YORK THIRDS 4 LANCASTER THIRDS 6
In 2008 a last gasp Hockey equaliser dramatically decided the outcome of the whole Roses tournament. When the Men’s Hockey Thirds saw their fixture scheduled last on Sunday, with one solitary point available, they must have each dreamt of similar glory. Alas, with York’s impressive weekend display, this match fell into obscurity – it’s only significance being to decide whether the University won by 115 or 116 points.
Yet it was to prove a fantastic spectacle for the large and vocal crowd that decided to watch. York’s Hockey club has supported every fixture on the Astroturf with genuine passion, and today they were treated to a game that had goals, come-backs, cards, penalties and the infamous ‘Latham’.

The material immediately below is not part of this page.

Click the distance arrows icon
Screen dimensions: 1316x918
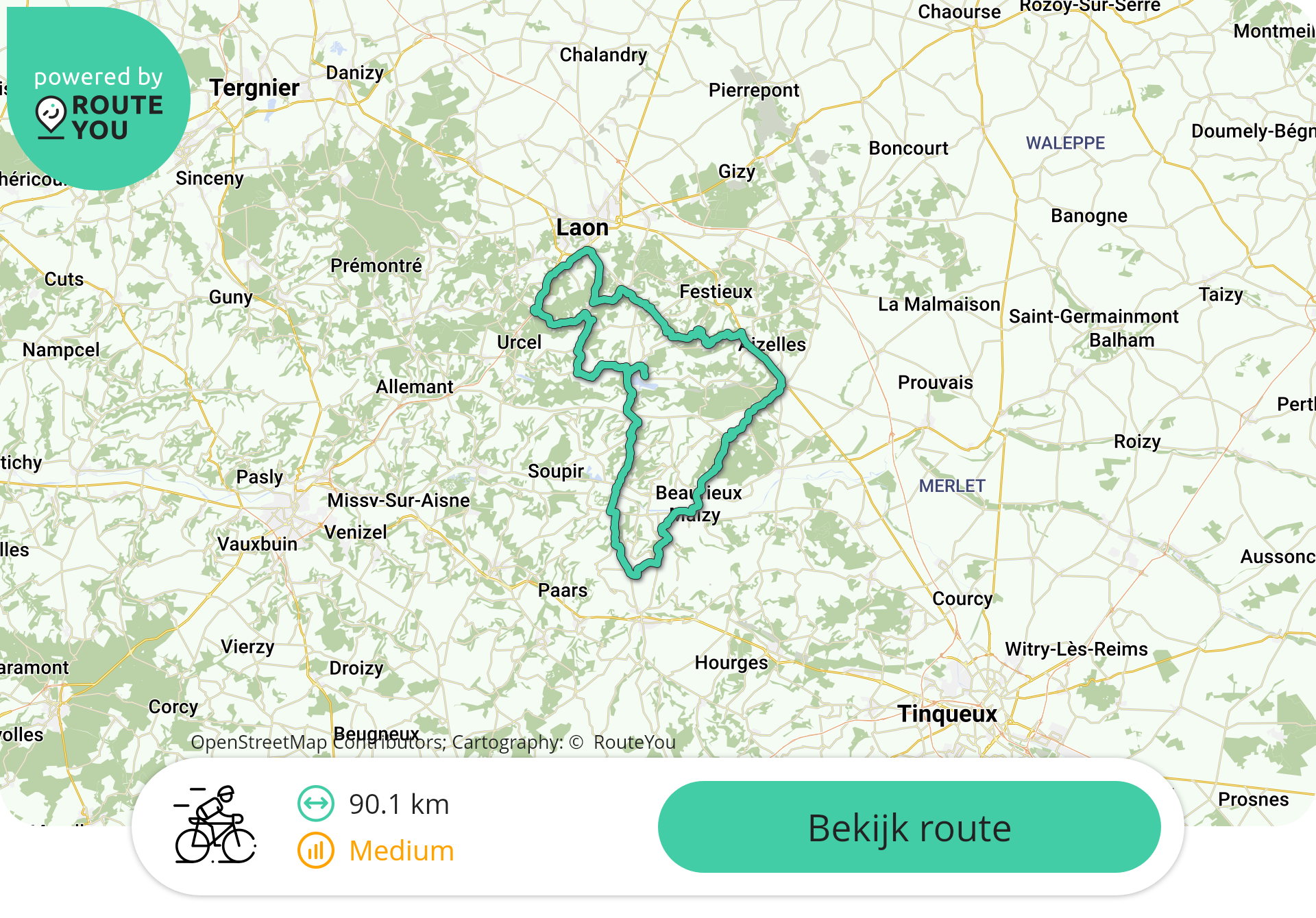coord(316,804)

It all started fairly seriously. Lancaster applied pressure on the home side’s goal but York played the more attractive Hockey- Matt Brown looking excellent in midfield. York’s best chance came when Brown found himself clear on the right. He passed to Hugh Richards in the centre, who missed his shot. Lancaster were the more clinical, and within 20 minutes were two goals up, both scored with impressive shots from the edge of the shooting circle.
York looked stunned- they had genuinely looked the better side in the opening stages. Lancaster were content to play ugly and tackle hard. In a poor period for the visitors, they saw three players temporarily sent from the pitch with yellow cards. York tried to use the man advantage and had numerous chances, but at half time they were undeservedly two goals behind.

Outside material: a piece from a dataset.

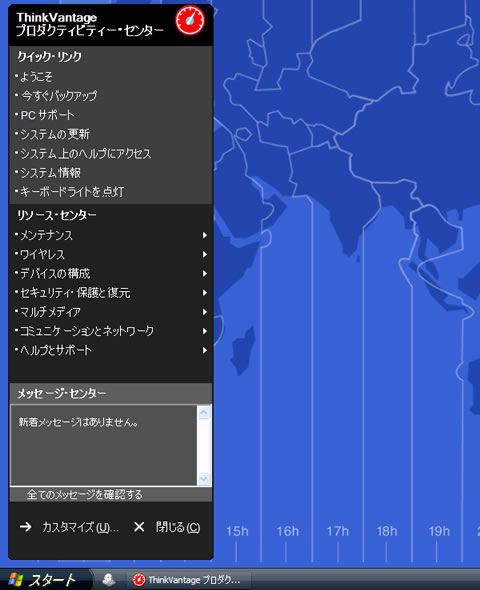Open ヘルプとサポート menu item
The height and width of the screenshot is (590, 480).
(53, 350)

Roses reserved it’s most chaotic half of sport to its latter stages, as all logic disappeared out of the game. As Lancaster converted a dubious penalty early after the restart, York’s crowd turned their attention to the opposing team. Many barely noticed as Lancaster got their fourth – they were too busy causing grief for Lancaster’s bearded number 33. One of the many visitors who hadn’t endeared himself to the support, the midfielder, who was later revealed to be called Latham, was heckled unreservedly whenever he went near the ball. Claims that “even his own team didn’t like him” were never denied by his unsympathetic colleagues and his attempts to fight back were, frankly, embarrassing. One almost felt sorry for him, particularly as he was unable to stop it from affecting his already poor play.

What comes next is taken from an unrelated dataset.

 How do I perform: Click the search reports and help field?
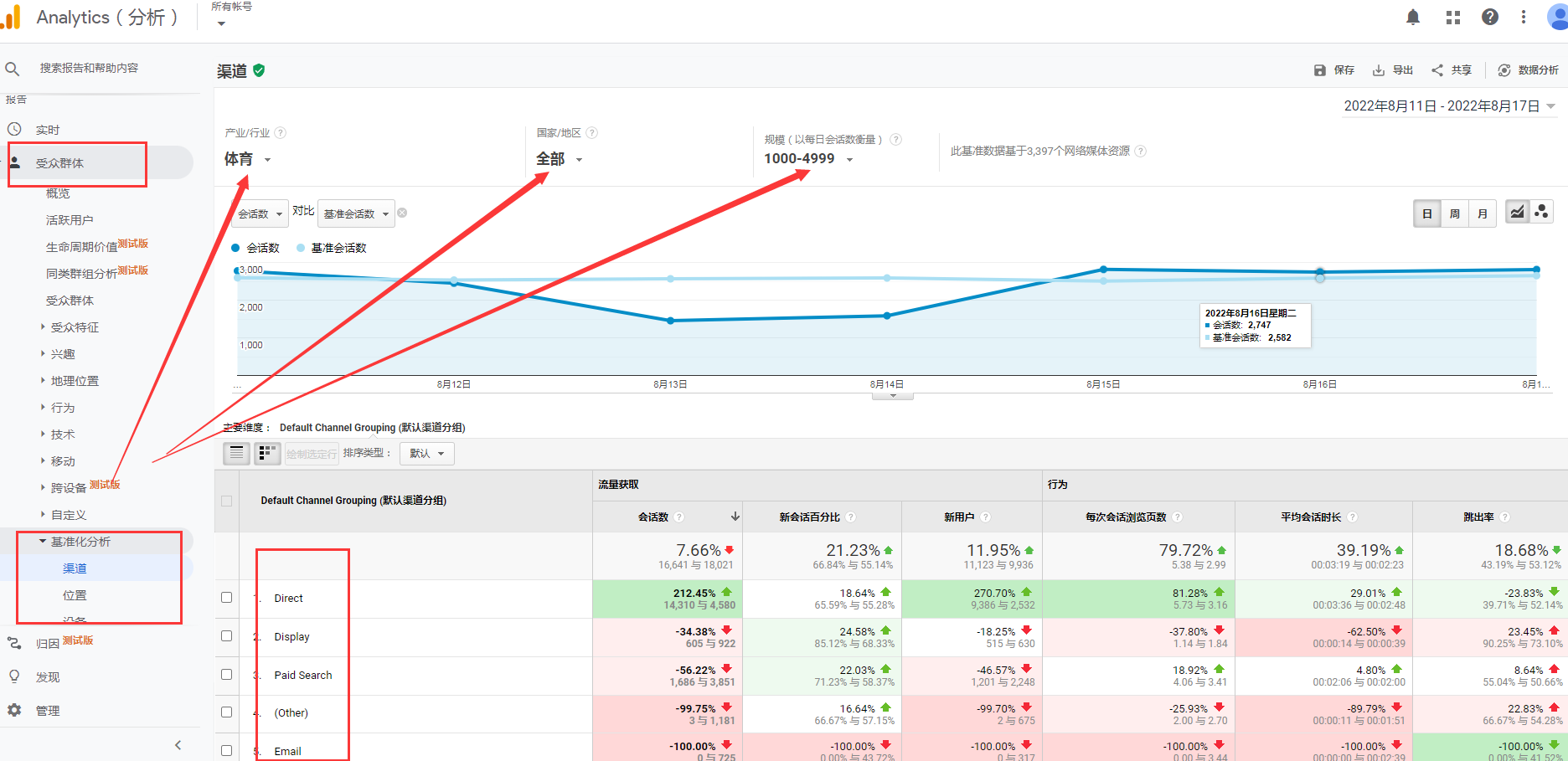click(x=89, y=68)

Yet the game was to take another twist, as further aggression from Lancaster gave York a penalty flick. Dan “Red-Hat” Foreshaw, after being made to re-take, pegged one back and the crowd erupted.
Soon after Lancaster had made it 5-1, but even sooner after it was back to 5-2. No one seriously expected a comeback and York began to showboat – something usually done by the winning team. Captain Adam Phillips’ cute triple bounce on his stick was not appreciated by the Lancaster defender who decided to tackle him violently. His second yellow card earned him a permanent place off the field and, when Maarten van Shaik scored from the resulting short corner, York began to play with increased energy.
Mohit Dutta drove home brilliantly to put York within a point and for a moment it looked like there would be an incredible turnaround. Unfortunately Lancaster regained their concentration and beat keeper James Robinson for the sixth time. With five minutes remaining, it was not all over but the pace slowed and, despite good work from Phillips and Richards, the score finally stood still.
Both teams looked reasonably content at the end with Phillips saying it he was “very happy with the second half, particularly as we’ve only played one game all together.” He added that his team “had received no cards to their three.” He was correct, Lancaster got the point but York won the moral victory.
York: Adam Phillips (c), Gordon Harrison, Ben Scott, Matt Brown, Richard Morton, James Robinson, Don Rodwell, Sam Mason, Clement Sun, Jonny Lis, Maarten van Schaik, Mohit Dutta, Hugh Richards, Ben Rogan, Dan ‘Red-Hat’ Foreshaw.